# [Task to carry out]
Out of the material that follows, write out exactly the lines from the line with "Task: Open main" to the line with "Given: Collapse the", both ends included, and no others.

# [Exercise input]
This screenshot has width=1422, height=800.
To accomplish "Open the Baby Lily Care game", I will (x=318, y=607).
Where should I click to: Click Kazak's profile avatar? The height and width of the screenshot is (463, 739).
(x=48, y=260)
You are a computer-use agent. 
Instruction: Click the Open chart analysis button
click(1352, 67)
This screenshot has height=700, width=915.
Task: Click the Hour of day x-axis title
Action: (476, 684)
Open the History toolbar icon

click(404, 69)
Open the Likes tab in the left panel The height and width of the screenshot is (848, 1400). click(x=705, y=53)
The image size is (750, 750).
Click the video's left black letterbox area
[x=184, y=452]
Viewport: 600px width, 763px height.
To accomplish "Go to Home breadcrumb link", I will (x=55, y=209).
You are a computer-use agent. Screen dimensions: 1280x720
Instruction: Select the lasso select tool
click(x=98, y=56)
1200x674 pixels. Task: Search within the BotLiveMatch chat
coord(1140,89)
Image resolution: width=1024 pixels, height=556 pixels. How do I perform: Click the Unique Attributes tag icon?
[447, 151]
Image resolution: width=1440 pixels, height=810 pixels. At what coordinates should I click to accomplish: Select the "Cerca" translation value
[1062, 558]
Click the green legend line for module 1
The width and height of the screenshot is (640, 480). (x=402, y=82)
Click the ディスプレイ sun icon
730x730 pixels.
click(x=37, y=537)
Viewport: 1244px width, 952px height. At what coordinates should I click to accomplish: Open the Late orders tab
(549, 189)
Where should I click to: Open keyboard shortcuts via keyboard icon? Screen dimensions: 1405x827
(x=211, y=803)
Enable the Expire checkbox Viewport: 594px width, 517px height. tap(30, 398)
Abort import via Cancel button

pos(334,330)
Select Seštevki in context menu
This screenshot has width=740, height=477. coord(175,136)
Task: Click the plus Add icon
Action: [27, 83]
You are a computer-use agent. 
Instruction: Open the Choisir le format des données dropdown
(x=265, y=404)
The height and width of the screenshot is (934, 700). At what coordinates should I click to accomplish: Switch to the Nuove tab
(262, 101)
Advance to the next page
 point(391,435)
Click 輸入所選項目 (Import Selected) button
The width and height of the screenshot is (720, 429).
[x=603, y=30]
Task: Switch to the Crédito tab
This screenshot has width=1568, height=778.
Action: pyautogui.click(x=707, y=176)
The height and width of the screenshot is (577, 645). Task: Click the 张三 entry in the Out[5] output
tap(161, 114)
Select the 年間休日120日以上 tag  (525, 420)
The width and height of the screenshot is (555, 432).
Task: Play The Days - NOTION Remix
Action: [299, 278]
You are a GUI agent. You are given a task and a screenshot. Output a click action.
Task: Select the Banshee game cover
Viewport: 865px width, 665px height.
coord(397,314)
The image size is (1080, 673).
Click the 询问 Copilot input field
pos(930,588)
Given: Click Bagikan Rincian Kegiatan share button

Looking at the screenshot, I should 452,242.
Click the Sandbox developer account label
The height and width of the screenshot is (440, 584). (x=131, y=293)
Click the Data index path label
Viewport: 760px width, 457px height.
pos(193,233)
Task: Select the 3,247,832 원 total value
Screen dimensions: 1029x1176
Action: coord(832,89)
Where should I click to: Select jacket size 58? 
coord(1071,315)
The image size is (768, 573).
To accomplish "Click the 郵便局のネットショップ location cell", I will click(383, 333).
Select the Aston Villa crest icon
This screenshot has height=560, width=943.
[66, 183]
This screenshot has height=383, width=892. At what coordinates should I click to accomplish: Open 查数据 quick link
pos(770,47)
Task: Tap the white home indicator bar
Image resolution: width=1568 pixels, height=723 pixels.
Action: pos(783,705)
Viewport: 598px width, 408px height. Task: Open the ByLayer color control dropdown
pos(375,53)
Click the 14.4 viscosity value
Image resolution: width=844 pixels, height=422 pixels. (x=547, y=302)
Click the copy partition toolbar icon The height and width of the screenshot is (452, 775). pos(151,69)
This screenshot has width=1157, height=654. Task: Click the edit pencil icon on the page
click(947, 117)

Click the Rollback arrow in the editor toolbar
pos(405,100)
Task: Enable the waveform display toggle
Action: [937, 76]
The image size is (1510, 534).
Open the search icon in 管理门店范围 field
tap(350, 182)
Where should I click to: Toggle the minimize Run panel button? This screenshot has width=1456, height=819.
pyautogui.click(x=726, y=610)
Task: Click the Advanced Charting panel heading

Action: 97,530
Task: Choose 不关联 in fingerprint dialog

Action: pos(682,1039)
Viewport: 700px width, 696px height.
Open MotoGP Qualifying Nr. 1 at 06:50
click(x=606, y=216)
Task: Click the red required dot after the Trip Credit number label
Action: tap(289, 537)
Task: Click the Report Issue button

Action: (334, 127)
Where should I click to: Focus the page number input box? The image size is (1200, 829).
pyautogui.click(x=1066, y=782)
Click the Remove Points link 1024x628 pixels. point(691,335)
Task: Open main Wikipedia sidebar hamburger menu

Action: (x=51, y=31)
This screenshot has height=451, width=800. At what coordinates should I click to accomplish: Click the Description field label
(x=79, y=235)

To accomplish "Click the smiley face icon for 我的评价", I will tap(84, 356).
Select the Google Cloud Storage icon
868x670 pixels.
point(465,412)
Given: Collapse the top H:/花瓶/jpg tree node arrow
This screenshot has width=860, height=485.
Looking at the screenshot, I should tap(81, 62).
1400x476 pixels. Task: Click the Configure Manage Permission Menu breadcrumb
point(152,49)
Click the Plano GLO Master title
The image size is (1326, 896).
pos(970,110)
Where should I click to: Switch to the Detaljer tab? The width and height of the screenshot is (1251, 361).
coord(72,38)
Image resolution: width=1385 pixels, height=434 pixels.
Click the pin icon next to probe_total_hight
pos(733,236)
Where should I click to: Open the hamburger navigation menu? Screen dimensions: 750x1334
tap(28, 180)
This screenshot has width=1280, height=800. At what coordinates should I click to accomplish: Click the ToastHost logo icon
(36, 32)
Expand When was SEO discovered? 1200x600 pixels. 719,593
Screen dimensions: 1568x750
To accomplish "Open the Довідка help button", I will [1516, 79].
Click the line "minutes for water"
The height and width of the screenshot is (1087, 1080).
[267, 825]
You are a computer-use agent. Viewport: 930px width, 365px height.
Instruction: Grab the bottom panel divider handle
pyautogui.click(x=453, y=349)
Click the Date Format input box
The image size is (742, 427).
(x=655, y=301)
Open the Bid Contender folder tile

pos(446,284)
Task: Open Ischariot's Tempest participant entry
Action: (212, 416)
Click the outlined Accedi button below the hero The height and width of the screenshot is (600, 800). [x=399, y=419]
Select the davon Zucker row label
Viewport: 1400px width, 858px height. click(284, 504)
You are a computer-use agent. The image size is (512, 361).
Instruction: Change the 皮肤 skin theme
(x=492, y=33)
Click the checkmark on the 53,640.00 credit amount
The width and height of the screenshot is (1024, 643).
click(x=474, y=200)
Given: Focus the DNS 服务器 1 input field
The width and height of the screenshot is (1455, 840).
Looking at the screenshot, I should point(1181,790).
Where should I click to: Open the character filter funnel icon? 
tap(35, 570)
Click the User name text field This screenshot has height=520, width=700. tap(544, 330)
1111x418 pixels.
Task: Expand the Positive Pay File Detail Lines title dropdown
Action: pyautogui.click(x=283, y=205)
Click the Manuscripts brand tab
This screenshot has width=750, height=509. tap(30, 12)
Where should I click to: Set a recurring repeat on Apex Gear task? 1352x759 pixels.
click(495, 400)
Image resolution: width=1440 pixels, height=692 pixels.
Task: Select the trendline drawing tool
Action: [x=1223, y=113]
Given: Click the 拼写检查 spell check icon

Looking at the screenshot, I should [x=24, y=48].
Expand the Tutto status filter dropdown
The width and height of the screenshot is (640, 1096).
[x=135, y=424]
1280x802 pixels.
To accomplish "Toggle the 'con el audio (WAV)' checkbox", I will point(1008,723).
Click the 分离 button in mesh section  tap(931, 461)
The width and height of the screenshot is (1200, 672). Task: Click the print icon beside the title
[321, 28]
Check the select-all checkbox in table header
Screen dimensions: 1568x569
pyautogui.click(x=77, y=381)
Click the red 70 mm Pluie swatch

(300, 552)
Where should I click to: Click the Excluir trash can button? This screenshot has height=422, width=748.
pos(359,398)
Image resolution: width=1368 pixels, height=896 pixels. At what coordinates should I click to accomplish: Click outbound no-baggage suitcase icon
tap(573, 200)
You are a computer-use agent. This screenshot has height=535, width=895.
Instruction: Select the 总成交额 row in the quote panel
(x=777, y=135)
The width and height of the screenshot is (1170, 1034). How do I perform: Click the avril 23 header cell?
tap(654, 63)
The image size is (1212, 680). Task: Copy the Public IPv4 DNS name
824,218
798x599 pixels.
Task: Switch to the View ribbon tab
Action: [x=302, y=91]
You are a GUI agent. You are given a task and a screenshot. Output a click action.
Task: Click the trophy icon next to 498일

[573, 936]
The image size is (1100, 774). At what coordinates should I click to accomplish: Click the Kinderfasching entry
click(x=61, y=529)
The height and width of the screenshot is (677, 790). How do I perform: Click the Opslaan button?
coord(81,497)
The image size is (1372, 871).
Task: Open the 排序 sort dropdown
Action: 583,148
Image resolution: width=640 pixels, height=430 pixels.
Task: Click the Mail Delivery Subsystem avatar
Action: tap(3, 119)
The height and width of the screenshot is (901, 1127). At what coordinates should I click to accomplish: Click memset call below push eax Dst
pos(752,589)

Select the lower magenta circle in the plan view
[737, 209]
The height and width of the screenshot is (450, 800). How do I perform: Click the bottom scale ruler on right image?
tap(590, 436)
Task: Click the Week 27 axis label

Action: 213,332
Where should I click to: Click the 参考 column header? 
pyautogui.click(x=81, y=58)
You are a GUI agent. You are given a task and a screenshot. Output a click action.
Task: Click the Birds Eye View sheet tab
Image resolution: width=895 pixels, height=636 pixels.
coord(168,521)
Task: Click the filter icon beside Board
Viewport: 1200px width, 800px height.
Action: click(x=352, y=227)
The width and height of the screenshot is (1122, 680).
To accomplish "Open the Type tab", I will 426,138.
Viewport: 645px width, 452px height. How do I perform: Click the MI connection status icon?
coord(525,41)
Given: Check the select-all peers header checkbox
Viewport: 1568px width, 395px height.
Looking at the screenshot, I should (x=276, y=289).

# [Written response]
Task: Open main Wikipedia sidebar hamburger menu

Action: (x=51, y=31)
This screenshot has height=451, width=800. At what coordinates should I click to accomplish: Click the Description field label
(x=79, y=235)

To accomplish "Click the smiley face icon for 我的评价", I will tap(84, 356).
Select the Google Cloud Storage icon
868x670 pixels.
point(465,412)
Given: Collapse the top H:/花瓶/jpg tree node arrow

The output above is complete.